Cidades unidas pretendem recuperar a “Europa do acolhimento”

Já a nível europeu, e complementando todo o trabalho que tem vindo a ser desenvolvido em diversas localidades, a Eurocities – uma rede que pretende melhorar a vida nas cidades europeias, reforçando o papel que devem ter os governos locais na promoção da qualidade de vida dos seus cidadãos – lançou recentemente, em Atenas, a plataforma Solidarity Cities.

Esta plataforma pretende ser mais uma resposta humanitária à crise dos refugiados, tendo como prioridade a partilha de iniciativas e responsabilidades entre os Estados-membros da União Europeia. Muitas cidades já estão a criar formas de acolher os refugiados, encaminhando-os para abrigos e contando com o apoio essencialmente de organizações de solidariedade social para os acompanhar e apoiar nesta fase transitória e difícil, e esta plataforma funciona como o elo de ligação entre todas as cidades, permitindo a replicação de modelos, a adopção de ideias e a troca de conhecimentos.

Promover a criação e implementação de políticas que facilitem a inclusão de refugiados em diversas cidades europeias, promovendo-se uma relação de cooperação e assistência mútua entre os diversos centros urbanos que acolhem os migrantes, é o principal objectivo desta iniciativa. Complementarmente, a mesma plataforma pretende ser um local onde se dá respostas eficazes e céleres a diversos desafios urgentes, os quais, passam obviamente pela habitação, mas estão relacionados com outras questões como a promoção da saúde, a vacinação, a educação e a procura de emprego, os quais são essenciais, no fundo, para a perfeita inclusão de milhares de novos habitantes que chegam aos diversos cantos da Europa.

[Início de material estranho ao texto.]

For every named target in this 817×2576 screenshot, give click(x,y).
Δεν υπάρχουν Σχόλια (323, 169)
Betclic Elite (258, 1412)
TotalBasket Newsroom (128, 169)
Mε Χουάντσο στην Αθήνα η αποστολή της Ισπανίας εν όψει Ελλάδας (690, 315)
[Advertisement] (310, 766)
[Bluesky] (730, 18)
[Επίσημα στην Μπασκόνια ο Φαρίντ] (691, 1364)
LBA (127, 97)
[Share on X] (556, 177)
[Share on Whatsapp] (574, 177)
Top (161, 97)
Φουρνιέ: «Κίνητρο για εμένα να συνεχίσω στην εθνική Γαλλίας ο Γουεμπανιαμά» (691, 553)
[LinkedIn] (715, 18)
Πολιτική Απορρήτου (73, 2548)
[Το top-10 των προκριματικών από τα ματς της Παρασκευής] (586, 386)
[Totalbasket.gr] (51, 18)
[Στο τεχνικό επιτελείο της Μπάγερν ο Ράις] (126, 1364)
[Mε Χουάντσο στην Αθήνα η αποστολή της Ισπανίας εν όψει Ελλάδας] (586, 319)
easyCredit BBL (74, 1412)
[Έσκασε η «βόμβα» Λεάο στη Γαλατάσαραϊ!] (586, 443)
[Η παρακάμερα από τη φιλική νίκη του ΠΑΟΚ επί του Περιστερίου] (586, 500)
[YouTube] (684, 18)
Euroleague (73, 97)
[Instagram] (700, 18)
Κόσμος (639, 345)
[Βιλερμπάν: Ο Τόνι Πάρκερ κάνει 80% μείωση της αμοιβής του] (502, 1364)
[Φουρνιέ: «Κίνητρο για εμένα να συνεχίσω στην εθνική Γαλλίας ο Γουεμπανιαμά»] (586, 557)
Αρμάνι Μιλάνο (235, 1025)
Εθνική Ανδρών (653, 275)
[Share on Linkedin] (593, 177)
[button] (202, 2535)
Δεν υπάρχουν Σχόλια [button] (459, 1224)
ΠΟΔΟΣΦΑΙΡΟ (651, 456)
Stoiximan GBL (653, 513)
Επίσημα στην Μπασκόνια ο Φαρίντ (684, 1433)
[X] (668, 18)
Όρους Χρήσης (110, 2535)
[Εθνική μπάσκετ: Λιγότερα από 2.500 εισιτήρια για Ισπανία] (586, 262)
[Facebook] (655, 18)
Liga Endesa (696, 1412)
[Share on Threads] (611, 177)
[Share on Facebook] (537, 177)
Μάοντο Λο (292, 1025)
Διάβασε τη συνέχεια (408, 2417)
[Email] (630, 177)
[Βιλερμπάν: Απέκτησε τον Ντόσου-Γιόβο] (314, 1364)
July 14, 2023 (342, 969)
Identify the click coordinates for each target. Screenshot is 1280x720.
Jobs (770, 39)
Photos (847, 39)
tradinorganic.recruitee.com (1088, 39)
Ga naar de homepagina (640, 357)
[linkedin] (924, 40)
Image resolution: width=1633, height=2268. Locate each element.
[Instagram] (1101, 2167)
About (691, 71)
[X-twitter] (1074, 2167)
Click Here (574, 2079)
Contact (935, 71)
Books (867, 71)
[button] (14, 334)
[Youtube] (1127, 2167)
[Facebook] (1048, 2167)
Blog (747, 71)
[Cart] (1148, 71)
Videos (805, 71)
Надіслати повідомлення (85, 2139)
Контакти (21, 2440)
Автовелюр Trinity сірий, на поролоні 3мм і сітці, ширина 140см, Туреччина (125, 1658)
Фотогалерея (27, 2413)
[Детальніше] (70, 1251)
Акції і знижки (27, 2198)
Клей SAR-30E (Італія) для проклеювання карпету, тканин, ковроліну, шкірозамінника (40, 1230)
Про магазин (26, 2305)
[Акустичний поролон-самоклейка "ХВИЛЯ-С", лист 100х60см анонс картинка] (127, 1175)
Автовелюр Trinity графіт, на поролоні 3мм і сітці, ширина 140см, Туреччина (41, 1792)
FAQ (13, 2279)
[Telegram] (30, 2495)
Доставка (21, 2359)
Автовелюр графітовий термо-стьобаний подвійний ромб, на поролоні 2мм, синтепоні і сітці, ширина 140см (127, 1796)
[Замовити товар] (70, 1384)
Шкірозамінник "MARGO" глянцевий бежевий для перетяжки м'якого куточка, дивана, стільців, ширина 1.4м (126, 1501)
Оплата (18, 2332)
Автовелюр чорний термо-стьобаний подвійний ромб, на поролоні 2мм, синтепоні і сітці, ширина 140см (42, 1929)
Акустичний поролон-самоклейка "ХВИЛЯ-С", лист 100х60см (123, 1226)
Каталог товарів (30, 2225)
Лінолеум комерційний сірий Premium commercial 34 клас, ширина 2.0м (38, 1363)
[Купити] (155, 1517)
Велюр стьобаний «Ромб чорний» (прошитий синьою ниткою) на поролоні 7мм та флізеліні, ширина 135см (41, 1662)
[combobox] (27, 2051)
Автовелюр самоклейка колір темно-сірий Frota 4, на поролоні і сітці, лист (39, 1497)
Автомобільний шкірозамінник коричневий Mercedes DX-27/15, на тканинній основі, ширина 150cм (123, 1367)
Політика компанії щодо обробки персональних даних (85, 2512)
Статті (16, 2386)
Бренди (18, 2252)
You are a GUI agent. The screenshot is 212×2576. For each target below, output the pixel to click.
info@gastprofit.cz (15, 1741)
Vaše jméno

Complementarmente, informar os cidadãos europeus, promovendo uma mais fácil aceitação dos refugiados, encorajar a uma maior participação em acções de acolhimento dos mesmos, procurar assistência técnica, e encontrar locais que possam ser transformados em novas casas para os que tudo perderam são os principais pilares nos quais assenta este recém-lançado projecto. Para Thomas Fabian, presidente do Fórum de Assuntos Sociais da Eurocities, esta iniciativa “demonstra que existem formas de se trabalhar em conjunto, além-fronteiras, e com um espírito europeu de união”.

Para além de darem ao maior número possível de pessoas as condições básicas de sobrevivência, e de demonstrarem aos mais “umbiguistas” que todas as pessoas merecem ser tratadas com respeito e dignidade, as acções de integração social dos refugiados poderão servir ainda para apaziguar os medos dos europeus e promover um convívio, no mínimo menos crispado, entre os nacionais e os recém-chegados. O desafio é enorme e toda a dedicação é e será, certamente, bem aproveitada.